The technical review site DxO that undertakes lab test inorder to score lenses on their optical prowess has published its test of the Sigma 85mm f1.4 ” Art” prime lens and it produced the highest score EVER.

Sigma 85mm F1.4 DG HSM Art Review Image

The  Sigma which is designed for full frame DSLR’s was paired to a Nikon D810 and D800E both 36mp full frame cameras.

It will be interesting to see if the lens can maintain its amazing performance on more resolute 48mp and 50mp sensor’s, I  can’t see why not?

Once again Sigma’s “Art” lenses have proved themselves as good ( and if not better) than their big named more famous rivals.

February 2017

Panasonic G80 : Worth serious consideration

Panasonic Lumix G80: Don’t dismiss this gem from Panasonic

Online review site Cameralabs has posted a full and detailed review of Panasonic’s mid-level mirroless micro four thgird (M43) camera, the Panasonic Lumix G80.

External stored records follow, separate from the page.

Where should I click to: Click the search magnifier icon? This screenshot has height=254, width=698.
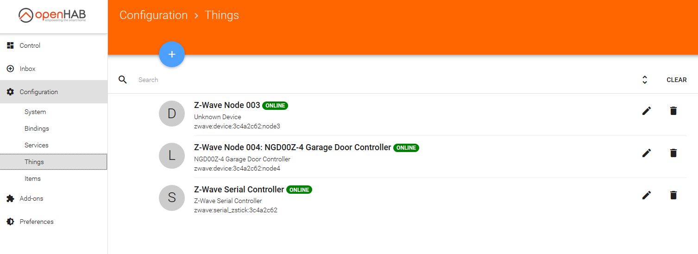pos(123,80)
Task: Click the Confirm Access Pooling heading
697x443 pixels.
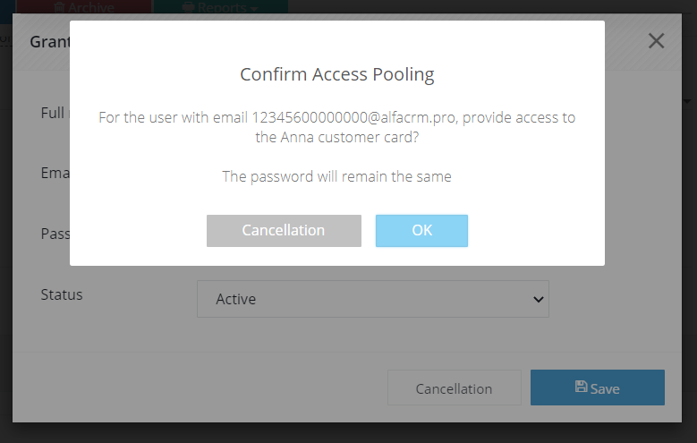Action: (337, 74)
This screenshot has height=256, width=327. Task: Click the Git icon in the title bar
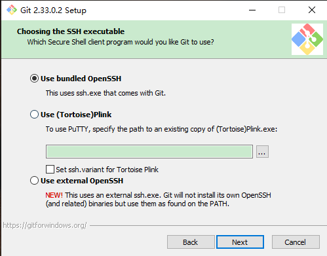tap(12, 10)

Here’s a few thoughts and observation from the review.

From Cameralabs:

“Panasonic’s Lumix G80 / G85 is a highly compelling entry into the competitive mid-range market. Like most rivals at this price point, the G80 / G85 offers a viewfinder, articulated touch screen, loads of manual control and Wifi, but goes beyond the pack by additionally packing great quality 4k video, built-in stabilisation that rivals industry leader Olympus, and a weather-sealed body and kit zoom; the icing on the cake is Panasonic’s innovative 4k Photo which exploit 4k video to shoot 8 Megapixel ‘stills’ at 30fps, or adjust the focus or effective depth-of-field after the event. It all adds up to a camera that’s hard to beat for the money.

When comparing the G80 / G85 against the competition, the first most obvious difference is the sensor: a 16 Megapixel Micro Four Thirds sensor that’s both smaller and lower resolution than the 24 Megapixel APSC sensors used by Sony, Fujifilm, Canon and Nikon. But it’s important to note Panasonic has eeked everything it can out of this sensor and in my tests there wasn’t a great deal of discernable difference in real-life detail between them. Even in low light they performed similarly up to 1600 ISO. At higher sensitivities, the APSC sensors suffered from lower noise, but you need to ask yourself how often you’ll need to shoot above 1600 ISO, especially when you take the G80 / G85’s superb image stabilisation into account. If you need to freeze action in low light, such as indoor sports or street photography in the evening, and you demand the cleanest results, you may be better-served by a bigger sensor, but for most situations the G80 / G85 will be more than good enough”

“Panasonic’s Lumix G80 / G85 is a feature-packed camera that stacks-up very well against its rivals. As a mid-range mirrorless camera, you’ll enjoy the usual features including a decent viewfinder, articulated touch-screen, loads of manual control and built-in Wifi, but the G80 / G85 goes the extra mile with great quality 4k video, built-in stabilisation that rivals industry leader Olympus, and a weather-sealed body and kit zoom. Panasonic’s unique 4k Photo modes let you extract stills from video, refocus and even adjust the depth-of-field after the event, and while continuous autofocus during fast bursts is bettered by some rivals, it’ll still track action at 3-6fps with big zooms, and the single autofocus remains one the best around. Overall I find it hard to think of a better general-purpose all-rounder at this price point – highly recommended!”

Good points
Good quality images out-of-camera, close to 20MP models.
Weather-sealed body with big EVF, articulated touch-screen, UHS II slot.
Very impressive built-in stabilisation for stills and videos.
Great quality 4k video with mic input.
Very fast single autofocus speed that also keeps working in very low light.

Bad points
No movie frame rates above 60p, so limited slow motion possibilities.
Rear buttons are too small and flush to the surface.
No USB charging in-camera.
Needs to slow to 3-4fps for continuous AF and live feedback.
Refocusing during movies not as confident as rivals with PDAF.